Pese a que una nueva ración de fútbol internacional espere a la vuelta de la esquina, merece detenerse un rato en el reciente pulso vecinal que acogió San Mamés. Los hay que han rebajado el valor del derbi por el escaso relieve del juego, pues cualquiera pudo comprobar que la brega prácticamente no dejó resquicio a la combinación, el ingenio, los gestos técnicos y ello convirtió el balance ofensivo a un asunto menor, secundario, esporádico. Las áreas produjeron muy pocas noticias, rebuscando no salen ni media docena de acciones con el apellido de oportunidad. En este sentido, la promesa de emociones fuertes quedó muy difuminada.
Un solitario gol zanjó la discusión y premió a quien lo persiguió con mayor ahínco. Que es precisamente quien ha acreditado una estimable potencia de fuego. Aquí no puede hablarse de casualidades: con una media bastante inferior al gol por jornada, la Real necesita la perfección defensiva para aspirar a puntuar y si algo caracteriza al Athletic es lo pesado que puede ponerse, con esa manía suya de ir para arriba en cada posesión, a poder ser transitando las vías más directas. Con la particularidad de que previamente a tener el balón, como si fueran uno solo, todos sus hombres se fajan como posesos para robar, preferentemente en terreno ajeno.
Para desarrollar esa concepción futbolística que tanto enardece a su parroquia y suele plasmarse en su versión más desatada cuando ejerce de anfitrión, se dieron dos circunstancias favorables este pasado domingo. La primera responde a la pura lógica: se trataba del regreso de la competición tras dos semanas limpias de compromisos, lo cual garantizaba que los de Valverde, que viven de la energía que invierten sobre la hierba, llegarían con el depósito de combustible a rebosar.
El segundo factor a considerar se llama Oihan Sancet. El bailarín que desparrama clase en las zonas más transitadas del escenario volvía a la alineación. Sus giros y conducciones estuvieron en el origen de los contados desequilibrios que padeció la estructura rival. Se le notó que no está del todo fino, los contratiempos físicos se cobran su factura, pero con él todo es posible, hasta que se convierta en el autor del único remate que valió la pena. Sin él vaya usted a saber de qué estaríamos escribiendo hoy, pues coincidió que ninguno de los elementos de ataque tuvo su mejor día. Los Williams, Djaló y Guruzeta se movieron en registros discretos. Entre todos apenas sacaron nada en limpio, complicando la empresa.

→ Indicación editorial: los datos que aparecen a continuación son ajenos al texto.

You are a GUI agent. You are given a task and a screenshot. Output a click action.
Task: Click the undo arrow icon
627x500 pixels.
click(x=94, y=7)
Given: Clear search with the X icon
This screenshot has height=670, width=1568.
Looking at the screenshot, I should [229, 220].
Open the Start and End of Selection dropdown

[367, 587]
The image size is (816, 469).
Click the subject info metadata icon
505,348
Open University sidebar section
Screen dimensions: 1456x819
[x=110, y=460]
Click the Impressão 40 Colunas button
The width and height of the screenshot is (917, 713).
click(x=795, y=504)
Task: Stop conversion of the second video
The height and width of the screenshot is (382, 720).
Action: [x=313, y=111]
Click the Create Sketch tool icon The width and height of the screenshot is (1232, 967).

En realidad, el derbi lo ganó el afán colectivo. Las brillantes pinceladas de Sancet de nada hubiesen servido sin la actitud de los compañeros. La victoria descansó en su implicación y sacrificio. Prados y Galarreta, bien respaldados por la pareja de centrales, marcaron el paso al resto con un auténtico derroche que refrescó en la memoria una reflexión que, en forma de reproche, solía emplearse al término de aquellas derrotas en que siempre quedaba flotando la impresión de que la Real exponía más, se entregaba más, era más agresiva, sacaba todo el nervio.
En suma, se lamentaba que la Real competía el derbi como si fuera el último de su vida, como una final, mientras enfrente no se enchufaban. Bueno, pues esta vez de esa medicina le dio a probar el Athletic a la Real. Se lanzó en pos del triunfo y mantuvo intactos los niveles de firmeza y ambición hasta que el árbitro detuvo el cronómetro. Así se explica el mosqueo posterior de Imanol Alguacil, menos comedido que nunca al exteriorizar la frustración, ese amargor que a menudo se paladeaba a este lado de la autopista.